Google’s NotebookLM is one of the very few AI tools that hasn’t faded out of my rotation after the initial novelty and charm wore off. It’s earned a consistent spot in my workflow since its early Google Labs days. The reason mostly comes down to the fact that NotebookLM doesn’t try to do everything. It launched with the aim of helping people cope with the rapid growth of information by letting them interact directly with their own sources instead of the entire internet.
Unlike many tools that lose the plot down the line, NotebookLM has stuck to its initial vision. While Google has certainly gone all in on updating the tool with meaningful new features, those additions have always built on the same core idea: helping you make better sense of your own material. And as someone who began using it purely for research-heavy projects, the new Data Tables feature feels like the most natural upgrade yet.
Data Tables is the latest addition to NotebookLM’s Studio panel
It’s the feature I didn’t know I was waiting for
NotebookLM’s Studio outputs consist of the different outputs you can generate from the sources uploaded to your notebook. This includes the viral Audio Overviews feature, Video Overviews, Mind Maps, and more. Data Tables is the latest addition to this lineup and was introduced toward the end of 2025.

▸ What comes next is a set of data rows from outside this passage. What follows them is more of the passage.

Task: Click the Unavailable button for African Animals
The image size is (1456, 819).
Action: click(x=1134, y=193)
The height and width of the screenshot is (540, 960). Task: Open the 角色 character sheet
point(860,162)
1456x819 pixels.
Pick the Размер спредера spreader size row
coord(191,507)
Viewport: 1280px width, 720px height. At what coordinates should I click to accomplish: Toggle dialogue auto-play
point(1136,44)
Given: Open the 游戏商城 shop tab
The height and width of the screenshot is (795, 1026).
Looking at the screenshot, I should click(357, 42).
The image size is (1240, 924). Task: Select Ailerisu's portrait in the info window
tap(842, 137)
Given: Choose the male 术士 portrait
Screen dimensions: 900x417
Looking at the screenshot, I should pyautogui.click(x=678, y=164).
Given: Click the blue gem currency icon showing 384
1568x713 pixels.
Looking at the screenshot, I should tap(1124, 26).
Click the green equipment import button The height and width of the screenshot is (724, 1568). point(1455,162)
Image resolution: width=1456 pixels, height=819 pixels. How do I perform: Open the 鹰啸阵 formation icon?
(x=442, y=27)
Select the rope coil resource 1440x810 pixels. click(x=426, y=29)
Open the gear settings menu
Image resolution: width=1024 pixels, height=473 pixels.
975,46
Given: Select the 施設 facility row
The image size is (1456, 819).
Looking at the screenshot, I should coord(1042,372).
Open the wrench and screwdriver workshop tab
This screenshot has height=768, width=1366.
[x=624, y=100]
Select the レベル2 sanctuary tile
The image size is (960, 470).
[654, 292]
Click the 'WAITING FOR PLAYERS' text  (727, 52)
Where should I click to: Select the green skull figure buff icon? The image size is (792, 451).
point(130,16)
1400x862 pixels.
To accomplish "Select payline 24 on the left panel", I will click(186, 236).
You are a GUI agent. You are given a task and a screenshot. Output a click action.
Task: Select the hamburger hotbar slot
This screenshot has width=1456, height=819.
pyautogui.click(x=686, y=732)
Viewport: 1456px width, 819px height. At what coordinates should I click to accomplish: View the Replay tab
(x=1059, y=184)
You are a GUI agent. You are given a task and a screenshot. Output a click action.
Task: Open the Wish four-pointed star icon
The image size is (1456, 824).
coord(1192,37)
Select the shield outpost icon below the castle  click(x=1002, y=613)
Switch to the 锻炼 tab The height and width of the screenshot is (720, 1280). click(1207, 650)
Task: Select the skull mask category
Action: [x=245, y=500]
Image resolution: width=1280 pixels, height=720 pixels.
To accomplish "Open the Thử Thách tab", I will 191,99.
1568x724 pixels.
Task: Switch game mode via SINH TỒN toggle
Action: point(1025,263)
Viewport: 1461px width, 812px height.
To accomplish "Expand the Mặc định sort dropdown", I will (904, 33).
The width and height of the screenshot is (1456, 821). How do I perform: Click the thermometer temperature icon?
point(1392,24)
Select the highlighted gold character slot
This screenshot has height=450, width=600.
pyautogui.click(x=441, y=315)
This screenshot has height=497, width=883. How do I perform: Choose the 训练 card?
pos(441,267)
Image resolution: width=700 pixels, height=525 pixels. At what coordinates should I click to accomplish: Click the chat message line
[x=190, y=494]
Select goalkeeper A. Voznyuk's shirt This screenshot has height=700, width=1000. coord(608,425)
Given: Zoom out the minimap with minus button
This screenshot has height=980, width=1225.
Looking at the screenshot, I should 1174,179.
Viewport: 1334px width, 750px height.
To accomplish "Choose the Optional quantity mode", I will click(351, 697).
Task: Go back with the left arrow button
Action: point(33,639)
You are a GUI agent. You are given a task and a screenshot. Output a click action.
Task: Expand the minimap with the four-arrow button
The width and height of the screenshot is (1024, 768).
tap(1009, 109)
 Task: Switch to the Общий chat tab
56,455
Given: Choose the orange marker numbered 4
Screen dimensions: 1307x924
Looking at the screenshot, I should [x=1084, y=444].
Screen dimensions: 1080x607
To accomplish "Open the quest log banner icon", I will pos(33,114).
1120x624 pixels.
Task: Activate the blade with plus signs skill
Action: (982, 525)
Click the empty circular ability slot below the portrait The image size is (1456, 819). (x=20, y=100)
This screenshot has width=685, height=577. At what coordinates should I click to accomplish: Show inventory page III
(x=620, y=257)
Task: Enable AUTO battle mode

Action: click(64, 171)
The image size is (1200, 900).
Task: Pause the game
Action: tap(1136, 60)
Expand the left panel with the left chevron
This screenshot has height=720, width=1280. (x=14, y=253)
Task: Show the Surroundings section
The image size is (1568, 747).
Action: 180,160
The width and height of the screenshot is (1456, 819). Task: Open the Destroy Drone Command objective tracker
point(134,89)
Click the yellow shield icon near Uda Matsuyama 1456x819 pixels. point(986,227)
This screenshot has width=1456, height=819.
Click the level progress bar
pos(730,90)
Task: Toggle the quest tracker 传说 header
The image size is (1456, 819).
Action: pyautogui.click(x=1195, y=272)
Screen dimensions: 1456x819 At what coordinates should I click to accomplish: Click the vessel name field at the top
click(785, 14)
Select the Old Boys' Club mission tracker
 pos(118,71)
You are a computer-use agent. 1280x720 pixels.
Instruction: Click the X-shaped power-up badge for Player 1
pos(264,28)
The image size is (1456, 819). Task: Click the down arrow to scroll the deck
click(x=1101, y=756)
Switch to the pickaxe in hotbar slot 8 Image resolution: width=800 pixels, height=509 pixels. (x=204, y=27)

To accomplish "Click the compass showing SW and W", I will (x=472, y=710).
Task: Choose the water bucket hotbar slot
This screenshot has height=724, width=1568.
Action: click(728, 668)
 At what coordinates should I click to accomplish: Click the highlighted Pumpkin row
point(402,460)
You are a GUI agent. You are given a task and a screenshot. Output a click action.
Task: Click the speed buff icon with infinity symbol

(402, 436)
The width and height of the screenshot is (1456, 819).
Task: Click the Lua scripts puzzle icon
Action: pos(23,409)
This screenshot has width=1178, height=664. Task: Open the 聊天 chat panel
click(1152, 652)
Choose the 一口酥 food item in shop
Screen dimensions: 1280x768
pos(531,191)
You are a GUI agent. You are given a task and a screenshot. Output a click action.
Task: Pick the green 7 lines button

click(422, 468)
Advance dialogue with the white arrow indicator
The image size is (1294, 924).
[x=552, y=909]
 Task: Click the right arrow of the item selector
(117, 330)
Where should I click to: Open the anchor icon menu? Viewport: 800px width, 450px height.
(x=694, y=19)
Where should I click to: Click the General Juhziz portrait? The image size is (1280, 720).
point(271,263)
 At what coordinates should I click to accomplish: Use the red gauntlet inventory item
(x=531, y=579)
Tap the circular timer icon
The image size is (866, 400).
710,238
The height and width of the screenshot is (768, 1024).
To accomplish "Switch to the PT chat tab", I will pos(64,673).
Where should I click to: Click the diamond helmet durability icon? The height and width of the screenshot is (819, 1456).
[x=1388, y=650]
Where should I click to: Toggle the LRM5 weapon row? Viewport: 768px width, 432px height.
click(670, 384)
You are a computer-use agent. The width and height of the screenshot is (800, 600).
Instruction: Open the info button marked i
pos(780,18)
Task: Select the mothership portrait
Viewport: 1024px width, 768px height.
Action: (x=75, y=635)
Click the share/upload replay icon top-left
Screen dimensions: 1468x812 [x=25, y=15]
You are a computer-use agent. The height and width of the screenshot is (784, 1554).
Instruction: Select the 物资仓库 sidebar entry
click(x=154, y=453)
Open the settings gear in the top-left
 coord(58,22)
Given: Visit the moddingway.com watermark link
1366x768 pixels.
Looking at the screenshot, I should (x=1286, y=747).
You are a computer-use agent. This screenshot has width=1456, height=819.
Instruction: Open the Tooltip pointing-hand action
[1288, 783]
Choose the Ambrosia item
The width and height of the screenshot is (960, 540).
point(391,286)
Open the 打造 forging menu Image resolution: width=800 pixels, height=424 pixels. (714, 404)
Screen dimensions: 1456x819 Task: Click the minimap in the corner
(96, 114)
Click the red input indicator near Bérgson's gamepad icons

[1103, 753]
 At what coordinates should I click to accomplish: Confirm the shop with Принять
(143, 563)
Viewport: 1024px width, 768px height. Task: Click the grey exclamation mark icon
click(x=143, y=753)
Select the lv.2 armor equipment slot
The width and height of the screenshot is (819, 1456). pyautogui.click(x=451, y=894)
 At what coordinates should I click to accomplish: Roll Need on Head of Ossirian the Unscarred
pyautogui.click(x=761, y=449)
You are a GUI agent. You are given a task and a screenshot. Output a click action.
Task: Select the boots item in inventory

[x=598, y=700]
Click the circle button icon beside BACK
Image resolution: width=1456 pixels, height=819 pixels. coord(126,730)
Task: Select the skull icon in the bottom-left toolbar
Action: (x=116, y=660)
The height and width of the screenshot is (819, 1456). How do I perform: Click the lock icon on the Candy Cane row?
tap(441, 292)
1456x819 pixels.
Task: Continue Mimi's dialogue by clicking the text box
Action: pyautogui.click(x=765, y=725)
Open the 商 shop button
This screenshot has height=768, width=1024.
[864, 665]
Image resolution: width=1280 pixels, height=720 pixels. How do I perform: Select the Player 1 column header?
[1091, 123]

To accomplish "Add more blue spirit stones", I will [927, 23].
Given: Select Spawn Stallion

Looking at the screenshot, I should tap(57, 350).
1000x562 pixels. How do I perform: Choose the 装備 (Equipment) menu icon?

The feature does exactly what you would expect from its name — it automatically synthesizes your sources into structured tables. To make these tables actually useful, NotebookLM lets you describe what you want the table to consist of in natural language. You can go as far as specifying the columns, the structure, and the kind of information you want extracted, and NotebookLM pulls it all together from your sources. As with every AI-powered feature, the more detailed your prompt is, the better the output.
Once generated, the tables can be exported directly to Google Sheets. This way, you can edit the output and build on it further without needing to go through the hassle of copying everything over manually.
The output is always an excellent starting point
Might not be perfect, but it beats a blank spreadsheet
Spreadsheets have always…terrified me. I’ve never been the biggest fan of creating them, regardless of how simple the one I want might be. With AI in the game now though, the process of generating a spreadsheet has gotten a lot easier. The great part about having this feature within NotebookLM specifically is that it only pulls the data from your uploaded sources. The tool analyses the data you’ve uploaded, and does all the heavy lifting of creating the table.
The Data Tables feature is great when you have a notebook filled with research sources and need to make sense of them all at once. For instance, I could drop two hundred research articles into a NotebookLM notebook and then generate a Data Table that breaks down each article’s methodology, sample size, key findings, and conclusions. This is the type of work that would previously take days of reading and manually compiling notes into a spreadsheet. Now, it takes seconds.
Although the Data Table you generate using NotebookLM might not always be perfect, it’s an excellent way to decide which sources are worth diving into more deeply and to identify gaps in your research.
It’s also useful outside of heavy research
Works just as well for chaos as it does for research
Similar to how NotebookLM isn’t just for students, the Data Tables feature isn’t just for researchers buried in academic papers. Any notebook with enough sources to start feeling overwhelming can benefit from it. For instance, I’ve been using NotebookLM as a replacement for my read-it-later app.
I noticed that while read-it-later apps effectively store content I want to read in the future, I would forget about it mere days later. To combat this, I decided to create two NotebookLM notebooks — one to maintain the actual read-it-later queue and another to store all the content I’ve consumed (sort of like a knowledge base). Now, given how busy life can get, there are times when my read-it-later queue is overflowing with content I’ve saved for later.
To make it easier to choose what I should read next, I use Data Tables to generate a quick overview of everything in the queue, with columns for the article title, author, main topic, and key takeaways. Instead of opening each source individually to remind myself what it’s about, I get a scannable summary of my entire backlog in seconds. From there, I can decide what’s worth prioritizing based on what I’m working on or interested in at that moment.
I also generate a similar Data Table for the “archive” notebook in this workflow, which comes in handy when I need to quickly reference something I read weeks or even months ago without digging through the actual sources I’ve added.
NotebookLM’s on a roll
Ever since NotebookLM went from a quiet Google Labs experiment to one of the most talked-about AI tools out there, Google’s been constantly shipping new features and improvements. The Data Tables feature is another example of NotebookLM evolving without losing what made it great in the first place.